Enunciado da tarefa A – No texto sobre empatia, onde a pessoa que havia sumido comentou a situação?
Enunciado da tarefa B – Cite do texto sobre empatia, na íntegra, o trecho que vai de "Lição aprendida: ficar" a "de atenção, etc?".

Texto do documento –
☆ ☆ ☆ ☆ ☆

Lição aprendida: ficar mais atenta aos pequenos sinais. Com isso em mente, a cada sumida de um amigo, eu já fico querendo saber notícias. Qual não foi a minha surpresa quando, após um sumiço, fui super mal interpretada e a pessoa considerou a minha atitude (de querer saber se estava tudo bem, de ir atrás de familiares) como “não empática”. Fiquei bem chateada quando soube (só soube porque a pessoa citou a situação nas redes sociais, sem mencionar nomes), mas também bem pensativa. Pode ser que eu tenha sido invasiva. Ir atrás do contato de um familiar para ter certeza que está tudo bem pode sim ser visto ou interpretado como uma “invasão”. De fato, pode ser mesmo. Mas o que eu quero trazer aqui como uma reflexão é: por que exigimos que o outro caiba no NOSSO conceito de empatia, de atenção, etc?

☆ ☆ ☆ ☆ ☆

Dados de origem –
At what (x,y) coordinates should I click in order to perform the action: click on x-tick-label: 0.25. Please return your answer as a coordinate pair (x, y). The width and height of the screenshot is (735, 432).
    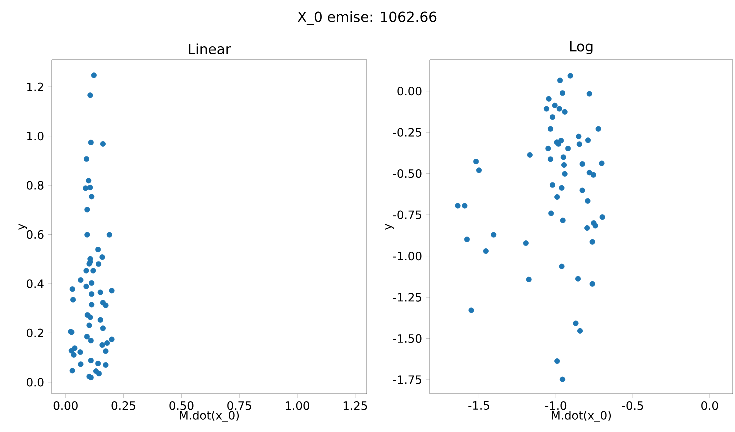
    Looking at the image, I should click on (124, 406).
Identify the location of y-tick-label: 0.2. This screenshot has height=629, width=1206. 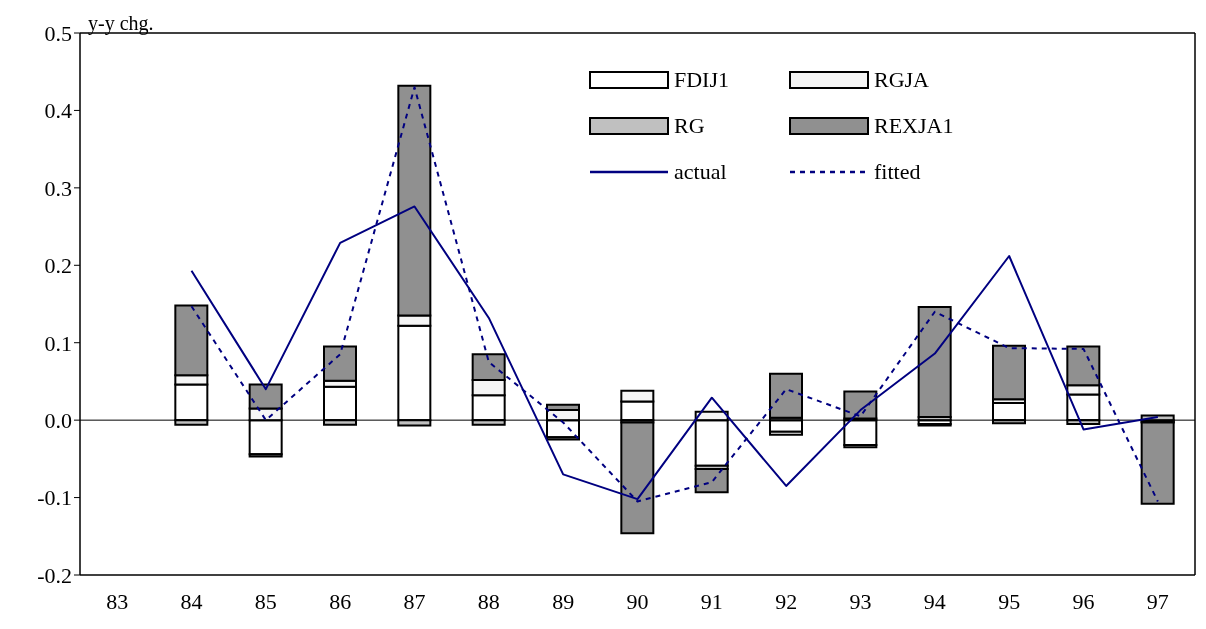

☆ ☆ ☆ ☆ ☆

Solução do exercício A – Nas redes sociais, sem mencionar nomes.

Solução do exercício B –
Lição aprendida: ficar mais atenta aos pequenos sinais. Com isso em mente, a cada sumida de um amigo, eu já fico querendo saber notícias. Qual não foi a minha surpresa quando, após um sumiço, fui super mal interpretada e a pessoa considerou a minha atitude (de querer saber se estava tudo bem, de ir atrás de familiares) como “não empática”. Fiquei bem chateada quando soube (só soube porque a pessoa citou a situação nas redes sociais, sem mencionar nomes), mas também bem pensativa. Pode ser que eu tenha sido invasiva. Ir atrás do contato de um familiar para ter certeza que está tudo bem pode sim ser visto ou interpretado como uma “invasão”. De fato, pode ser mesmo. Mas o que eu quero trazer aqui como uma reflexão é: por que exigimos que o outro caiba no NOSSO conceito de empatia, de atenção, etc?